Collection entries:
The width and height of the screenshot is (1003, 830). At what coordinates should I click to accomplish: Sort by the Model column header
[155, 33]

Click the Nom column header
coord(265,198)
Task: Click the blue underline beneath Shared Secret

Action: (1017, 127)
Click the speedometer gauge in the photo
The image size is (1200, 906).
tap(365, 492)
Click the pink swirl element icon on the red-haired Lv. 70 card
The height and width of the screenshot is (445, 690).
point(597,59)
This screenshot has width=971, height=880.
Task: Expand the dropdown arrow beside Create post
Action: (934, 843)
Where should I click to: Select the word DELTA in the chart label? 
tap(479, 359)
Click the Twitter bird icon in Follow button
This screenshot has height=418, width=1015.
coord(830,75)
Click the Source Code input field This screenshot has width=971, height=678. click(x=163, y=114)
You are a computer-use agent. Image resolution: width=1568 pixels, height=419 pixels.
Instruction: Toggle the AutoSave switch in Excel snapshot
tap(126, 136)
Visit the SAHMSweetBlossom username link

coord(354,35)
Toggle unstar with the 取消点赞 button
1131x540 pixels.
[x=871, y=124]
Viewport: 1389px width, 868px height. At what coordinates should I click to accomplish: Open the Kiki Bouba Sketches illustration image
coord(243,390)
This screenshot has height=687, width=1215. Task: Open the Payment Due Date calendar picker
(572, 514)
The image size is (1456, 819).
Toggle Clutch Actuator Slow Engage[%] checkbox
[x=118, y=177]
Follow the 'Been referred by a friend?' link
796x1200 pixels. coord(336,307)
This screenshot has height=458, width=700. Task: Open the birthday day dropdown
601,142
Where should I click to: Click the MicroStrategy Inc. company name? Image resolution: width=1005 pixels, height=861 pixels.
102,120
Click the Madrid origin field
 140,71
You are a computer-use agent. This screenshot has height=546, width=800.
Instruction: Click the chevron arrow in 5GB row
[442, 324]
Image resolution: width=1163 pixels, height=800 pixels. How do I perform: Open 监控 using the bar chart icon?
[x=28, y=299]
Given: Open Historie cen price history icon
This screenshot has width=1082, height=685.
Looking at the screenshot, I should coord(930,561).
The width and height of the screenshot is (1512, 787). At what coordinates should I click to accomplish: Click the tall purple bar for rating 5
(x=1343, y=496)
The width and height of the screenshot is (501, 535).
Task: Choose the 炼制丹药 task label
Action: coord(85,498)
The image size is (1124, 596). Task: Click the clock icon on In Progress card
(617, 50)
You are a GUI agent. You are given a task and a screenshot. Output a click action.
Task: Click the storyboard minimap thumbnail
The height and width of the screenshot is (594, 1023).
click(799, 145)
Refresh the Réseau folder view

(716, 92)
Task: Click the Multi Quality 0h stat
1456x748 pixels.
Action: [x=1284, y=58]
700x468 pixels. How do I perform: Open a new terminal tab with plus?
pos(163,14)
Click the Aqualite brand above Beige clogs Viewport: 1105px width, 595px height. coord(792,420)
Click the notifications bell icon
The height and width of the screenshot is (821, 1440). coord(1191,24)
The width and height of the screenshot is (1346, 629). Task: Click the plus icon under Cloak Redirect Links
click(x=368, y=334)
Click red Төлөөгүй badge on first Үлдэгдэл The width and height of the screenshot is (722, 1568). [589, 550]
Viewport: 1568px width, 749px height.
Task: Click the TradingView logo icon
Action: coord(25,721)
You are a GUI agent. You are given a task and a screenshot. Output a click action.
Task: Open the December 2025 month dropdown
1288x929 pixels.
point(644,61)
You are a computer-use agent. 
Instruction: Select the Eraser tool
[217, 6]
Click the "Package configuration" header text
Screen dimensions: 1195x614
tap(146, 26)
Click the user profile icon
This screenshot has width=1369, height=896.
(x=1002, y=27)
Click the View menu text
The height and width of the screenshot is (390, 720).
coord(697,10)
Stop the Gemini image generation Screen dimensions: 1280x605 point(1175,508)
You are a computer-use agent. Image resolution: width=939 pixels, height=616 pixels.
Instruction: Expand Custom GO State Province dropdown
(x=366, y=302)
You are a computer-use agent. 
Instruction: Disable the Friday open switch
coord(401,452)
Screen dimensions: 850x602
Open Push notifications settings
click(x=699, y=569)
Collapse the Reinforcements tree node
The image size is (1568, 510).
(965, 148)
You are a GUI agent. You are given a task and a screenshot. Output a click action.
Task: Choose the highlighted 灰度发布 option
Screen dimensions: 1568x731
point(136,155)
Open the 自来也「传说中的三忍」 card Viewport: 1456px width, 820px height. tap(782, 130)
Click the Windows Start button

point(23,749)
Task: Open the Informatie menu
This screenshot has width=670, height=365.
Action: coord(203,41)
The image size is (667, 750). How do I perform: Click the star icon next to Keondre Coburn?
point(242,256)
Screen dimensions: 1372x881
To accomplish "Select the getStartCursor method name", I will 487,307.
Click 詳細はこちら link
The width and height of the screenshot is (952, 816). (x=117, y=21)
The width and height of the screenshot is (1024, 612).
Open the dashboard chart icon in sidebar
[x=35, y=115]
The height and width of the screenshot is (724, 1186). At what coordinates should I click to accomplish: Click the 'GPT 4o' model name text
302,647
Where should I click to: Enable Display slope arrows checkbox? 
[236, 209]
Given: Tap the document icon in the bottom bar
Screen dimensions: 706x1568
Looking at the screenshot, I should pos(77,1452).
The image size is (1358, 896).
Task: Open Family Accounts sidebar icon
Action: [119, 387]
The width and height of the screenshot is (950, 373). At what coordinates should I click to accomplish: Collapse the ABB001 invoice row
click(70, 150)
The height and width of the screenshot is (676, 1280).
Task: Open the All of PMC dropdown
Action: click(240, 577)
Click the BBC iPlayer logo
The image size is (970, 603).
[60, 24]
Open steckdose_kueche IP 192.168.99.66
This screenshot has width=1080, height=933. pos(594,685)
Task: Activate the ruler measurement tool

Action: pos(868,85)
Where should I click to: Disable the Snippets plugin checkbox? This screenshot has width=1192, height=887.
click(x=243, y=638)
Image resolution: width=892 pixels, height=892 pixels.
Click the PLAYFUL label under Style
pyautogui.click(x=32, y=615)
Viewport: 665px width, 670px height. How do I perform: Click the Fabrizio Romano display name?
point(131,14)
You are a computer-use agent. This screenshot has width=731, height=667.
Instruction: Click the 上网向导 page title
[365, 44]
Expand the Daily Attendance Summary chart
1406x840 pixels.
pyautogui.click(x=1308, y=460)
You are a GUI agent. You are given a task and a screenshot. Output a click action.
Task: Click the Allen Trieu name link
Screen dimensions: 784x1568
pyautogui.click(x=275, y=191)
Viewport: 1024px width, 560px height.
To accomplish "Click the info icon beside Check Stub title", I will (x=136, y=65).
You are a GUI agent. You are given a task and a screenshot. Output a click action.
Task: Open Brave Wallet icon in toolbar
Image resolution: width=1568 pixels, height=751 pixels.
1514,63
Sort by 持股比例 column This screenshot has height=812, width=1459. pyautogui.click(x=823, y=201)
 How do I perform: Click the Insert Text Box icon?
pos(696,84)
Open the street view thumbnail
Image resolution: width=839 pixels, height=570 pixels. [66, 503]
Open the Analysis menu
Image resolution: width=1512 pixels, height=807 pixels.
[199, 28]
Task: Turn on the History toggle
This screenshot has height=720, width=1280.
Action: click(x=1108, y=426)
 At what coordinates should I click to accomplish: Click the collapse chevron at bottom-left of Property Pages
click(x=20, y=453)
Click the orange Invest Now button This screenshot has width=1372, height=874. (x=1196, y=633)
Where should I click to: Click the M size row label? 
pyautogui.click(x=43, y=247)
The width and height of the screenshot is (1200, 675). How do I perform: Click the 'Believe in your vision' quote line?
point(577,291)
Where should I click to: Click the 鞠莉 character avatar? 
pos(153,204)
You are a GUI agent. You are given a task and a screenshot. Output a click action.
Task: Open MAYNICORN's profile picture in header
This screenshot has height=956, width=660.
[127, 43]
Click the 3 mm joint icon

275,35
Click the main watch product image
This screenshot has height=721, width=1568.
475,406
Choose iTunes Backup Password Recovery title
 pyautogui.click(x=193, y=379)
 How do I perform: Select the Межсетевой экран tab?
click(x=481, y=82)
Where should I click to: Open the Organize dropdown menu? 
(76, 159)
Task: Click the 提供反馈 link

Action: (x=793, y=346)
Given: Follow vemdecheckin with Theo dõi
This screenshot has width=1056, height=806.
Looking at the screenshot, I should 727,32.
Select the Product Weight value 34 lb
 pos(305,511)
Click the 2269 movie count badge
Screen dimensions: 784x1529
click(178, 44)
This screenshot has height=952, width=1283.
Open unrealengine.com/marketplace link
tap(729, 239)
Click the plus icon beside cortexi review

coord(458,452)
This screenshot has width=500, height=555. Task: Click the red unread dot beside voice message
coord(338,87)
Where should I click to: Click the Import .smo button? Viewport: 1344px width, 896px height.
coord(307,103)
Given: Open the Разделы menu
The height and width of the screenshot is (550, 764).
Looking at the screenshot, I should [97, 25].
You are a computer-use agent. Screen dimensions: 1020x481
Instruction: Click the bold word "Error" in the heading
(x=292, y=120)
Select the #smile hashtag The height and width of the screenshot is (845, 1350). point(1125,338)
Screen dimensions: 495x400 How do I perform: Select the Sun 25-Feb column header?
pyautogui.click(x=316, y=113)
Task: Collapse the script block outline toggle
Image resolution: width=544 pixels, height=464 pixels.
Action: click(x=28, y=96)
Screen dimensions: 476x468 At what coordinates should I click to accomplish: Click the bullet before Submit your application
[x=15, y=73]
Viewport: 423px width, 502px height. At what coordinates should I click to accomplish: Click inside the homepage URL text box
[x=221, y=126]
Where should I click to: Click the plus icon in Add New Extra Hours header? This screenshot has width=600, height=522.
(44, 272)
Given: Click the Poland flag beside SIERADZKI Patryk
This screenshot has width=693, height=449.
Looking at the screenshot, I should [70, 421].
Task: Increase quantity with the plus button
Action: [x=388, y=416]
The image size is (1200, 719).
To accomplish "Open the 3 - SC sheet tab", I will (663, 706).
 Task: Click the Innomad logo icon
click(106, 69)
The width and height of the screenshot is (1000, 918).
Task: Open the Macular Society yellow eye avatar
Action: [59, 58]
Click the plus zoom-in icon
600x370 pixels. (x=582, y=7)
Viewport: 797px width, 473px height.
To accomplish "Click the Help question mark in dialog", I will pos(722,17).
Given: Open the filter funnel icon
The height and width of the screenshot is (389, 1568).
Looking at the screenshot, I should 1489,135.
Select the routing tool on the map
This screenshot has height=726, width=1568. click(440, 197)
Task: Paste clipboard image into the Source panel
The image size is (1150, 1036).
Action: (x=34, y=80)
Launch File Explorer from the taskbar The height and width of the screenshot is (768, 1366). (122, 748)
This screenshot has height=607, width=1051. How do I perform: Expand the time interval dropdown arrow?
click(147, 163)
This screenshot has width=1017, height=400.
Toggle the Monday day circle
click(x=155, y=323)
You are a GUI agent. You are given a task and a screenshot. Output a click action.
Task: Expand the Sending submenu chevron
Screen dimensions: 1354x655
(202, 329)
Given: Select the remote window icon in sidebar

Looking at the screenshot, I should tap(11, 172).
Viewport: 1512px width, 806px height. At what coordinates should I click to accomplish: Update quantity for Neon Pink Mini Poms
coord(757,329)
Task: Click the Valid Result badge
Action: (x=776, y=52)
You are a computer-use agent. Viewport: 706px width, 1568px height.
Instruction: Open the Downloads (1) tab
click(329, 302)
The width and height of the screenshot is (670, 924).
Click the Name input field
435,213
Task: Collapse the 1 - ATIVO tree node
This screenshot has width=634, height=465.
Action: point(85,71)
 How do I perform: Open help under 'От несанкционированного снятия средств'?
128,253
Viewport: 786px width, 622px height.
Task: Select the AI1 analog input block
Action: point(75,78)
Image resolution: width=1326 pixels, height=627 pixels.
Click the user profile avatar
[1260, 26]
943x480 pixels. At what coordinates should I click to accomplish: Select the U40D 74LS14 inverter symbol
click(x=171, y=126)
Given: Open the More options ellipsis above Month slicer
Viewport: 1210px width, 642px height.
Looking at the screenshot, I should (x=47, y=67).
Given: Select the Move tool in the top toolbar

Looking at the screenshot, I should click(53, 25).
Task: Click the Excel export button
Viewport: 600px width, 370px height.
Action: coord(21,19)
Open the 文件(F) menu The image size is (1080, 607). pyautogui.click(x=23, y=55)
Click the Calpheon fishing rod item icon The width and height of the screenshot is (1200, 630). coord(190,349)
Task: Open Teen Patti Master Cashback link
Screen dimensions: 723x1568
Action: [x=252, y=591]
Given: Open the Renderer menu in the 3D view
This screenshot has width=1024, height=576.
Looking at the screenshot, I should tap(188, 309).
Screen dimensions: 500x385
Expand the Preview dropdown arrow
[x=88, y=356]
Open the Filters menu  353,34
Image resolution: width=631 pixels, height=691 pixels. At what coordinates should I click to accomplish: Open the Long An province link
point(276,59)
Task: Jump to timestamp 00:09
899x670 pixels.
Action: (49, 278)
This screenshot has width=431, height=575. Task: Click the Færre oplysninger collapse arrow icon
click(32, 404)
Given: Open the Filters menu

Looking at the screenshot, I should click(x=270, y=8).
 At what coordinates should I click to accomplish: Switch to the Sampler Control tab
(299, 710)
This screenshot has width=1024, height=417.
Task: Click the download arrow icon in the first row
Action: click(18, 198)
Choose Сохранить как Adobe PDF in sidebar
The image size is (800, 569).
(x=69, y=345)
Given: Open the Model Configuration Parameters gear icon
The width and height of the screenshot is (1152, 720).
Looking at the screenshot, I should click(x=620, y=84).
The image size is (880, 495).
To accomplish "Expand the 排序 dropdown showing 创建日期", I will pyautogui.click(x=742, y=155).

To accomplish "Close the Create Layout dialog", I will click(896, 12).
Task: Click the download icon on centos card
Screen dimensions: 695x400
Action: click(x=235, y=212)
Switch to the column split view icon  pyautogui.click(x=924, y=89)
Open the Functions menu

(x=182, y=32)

▶ DIRECTIONS
Restate word for word only the lines running from the beginning of the data to the line holding "Click the pink", both included.

▶ ANSWER TO THIS TASK
The width and height of the screenshot is (1003, 830). At what coordinates should I click to accomplish: Sort by the Model column header
[155, 33]

Click the Nom column header
coord(265,198)
Task: Click the blue underline beneath Shared Secret

Action: (1017, 127)
Click the speedometer gauge in the photo
The image size is (1200, 906).
tap(365, 492)
Click the pink swirl element icon on the red-haired Lv. 70 card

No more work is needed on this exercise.